Tuesday 24 January 2012

domestic duties blah blah blah

It's a new week, and I'm determined to have a good week. After a good weekend with lots of family time and minimal whinging (from me annnd the kids), I'm determined that this week will be better than last. Today was a fairly productive day from a domestic point of view, I got two loads of washing done, one dried and if I had trusted my instinct instead of believing the weather forecast I would have got the second load dried too. Oh hum. Do the weather people ever get it right??
I got a few bills sorted, and although I'm still not upto date, I'm definitely making progress. I really do need a day to sit in the study and empty out old bills, shred them and just organise stuff. Anyone that knows me would testify how organised I am but looking at our study, or junk room as it currently resembles, those same people would question if I really lived here. I must get that room sorted as it's stressing me out. Unfortunately the prospect of doing any sorting in there during a week day, with two small helpers, is not an inviting one. More mess would be caused and my stress levels would be through the roof watching them pull everything apart!!
I went to Costco on Friday, in an attempt to master all things domestic, and loved it. I would have become a member but I had the whole red, swollen, weeping eye thing going on so decided I'd go again when I looked less freakish. Who wants to be stuck with a crappy ID pic forever right? Overall I found alot of items cheaper than normal supermarkets but of course everything is in bulk so as long as you've got the space then Costco is great. We have the space and I have no doubt I will save some money shopping there, especially as my three monkeys turn into gorillas and eat me out of house and home. It won't be my regular shopping place for a while yet, but definitely a place to stock up on cleaning products, frozen foods, nappies, personal items and fresh meat - if only I had a bigger freezer.

In monkey news, daycare informed me on Friday that Monkey Man is suddenly a chatter box... this surprised me as he chats non stop at home and has done since a very early age. I feel a bit sad I didn't realise how quiet he normally is at daycare, especially as he went fulltime for about 5 months. I guess he's making up for lost time hey? Missy Moo is also talking alot, her words have exploded and her current favourite is NO, said many many times a day and with alot of attitude. She also tells me there is 'mess', and takes me to it, and waits there til I clean it up. Cute at first, but mainly draining especially when she insists on making so much MESS at every mealtime! Her little personality comes out more and more each day. Both toddlers are full of cold with lots of snot that I am told about all day, and also told to clean. Little Miss has had one of her overnight feeds dropped as it was impacting her day feeding and thus sleeping. Night 4 or 5 I think we're on and each night has gotten better, with less wake-ups each night. She's still not that interested in solids but we continue to offer. Monkey Man was eating a 3 course meal by this stage! From a parenting point of view, both hubby and I are pretty much exhausted. I'm not sure how long it's been since we both had a full 8 hours sleep, and I dare not try to remember as the reality would be quite disturbing. Today I tried to calculate how many nappies I will have changed by the time all 3 of mine are toilet trained. Silly really as I don't know how long it will take to train them all, and whilst it will probably be no more than any other parent of 3 kids it will be in a concentrated period. Today for example I changed 11 nappies between 6am and 4pm. How depressing is that? I have days where I wonder how I am going to get through, and wonder did I ever really understand what I was getting myself into. I also have days where I can't imagine my life any other way. It's all swings and roundabouts I guess, but that doesn't make the bad days any easier to cope with. As soon as you say you're having a bad day, someone pipes up with post natal depression and how you should talk to someone. Yes sometimes it would be good to talk to a professional. Most times it's just good to vent how you feel, and have someone pipe up and say 'I totally get it, and know how you feel'. And some days you just need to get it off your chest, have a cry and get on with it.

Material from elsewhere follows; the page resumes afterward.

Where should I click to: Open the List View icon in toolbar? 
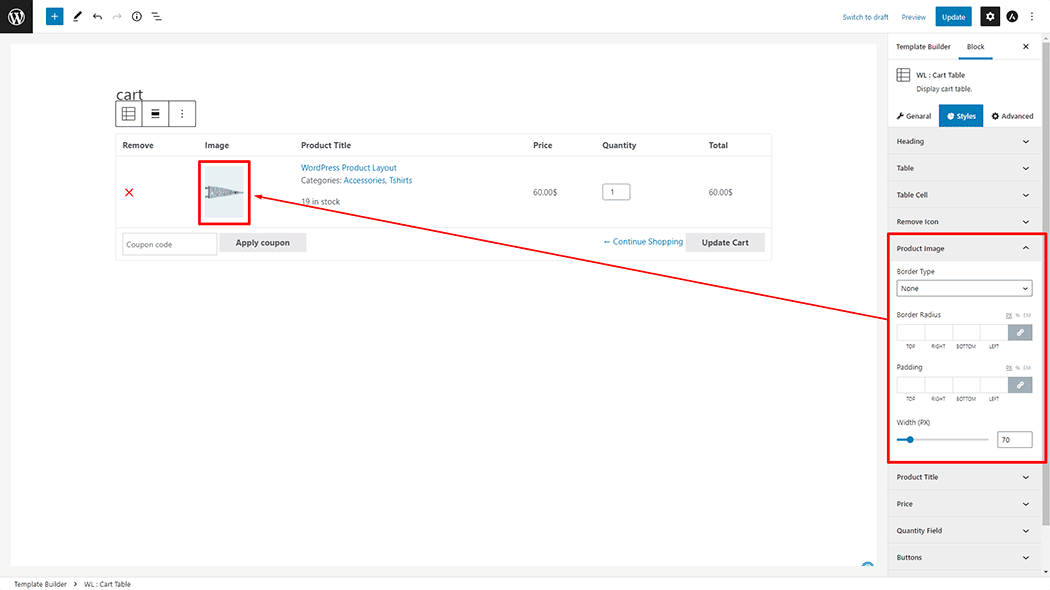(x=157, y=16)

I had a nanna nap this evening and it's now midnight and I'm wide awake. I should be tidying that study rather than blah blahing online. Pass the chocolate someone?

1 comments:

  1. What was the price of nappies at your Costco? I went a few weeks back and Huggies were only 1c cheaper than my local woolies so I didn't bother (besides that I don't know how we would have fitted them in the car). I have heard a few people say the Costco brand (Kikwood?) are meant to be good though. Their wipes aren't bad.

    When we move house I have plans to buy bulk cleaning goods, but for now I am settling for my 2.5kg container of couscous for $11.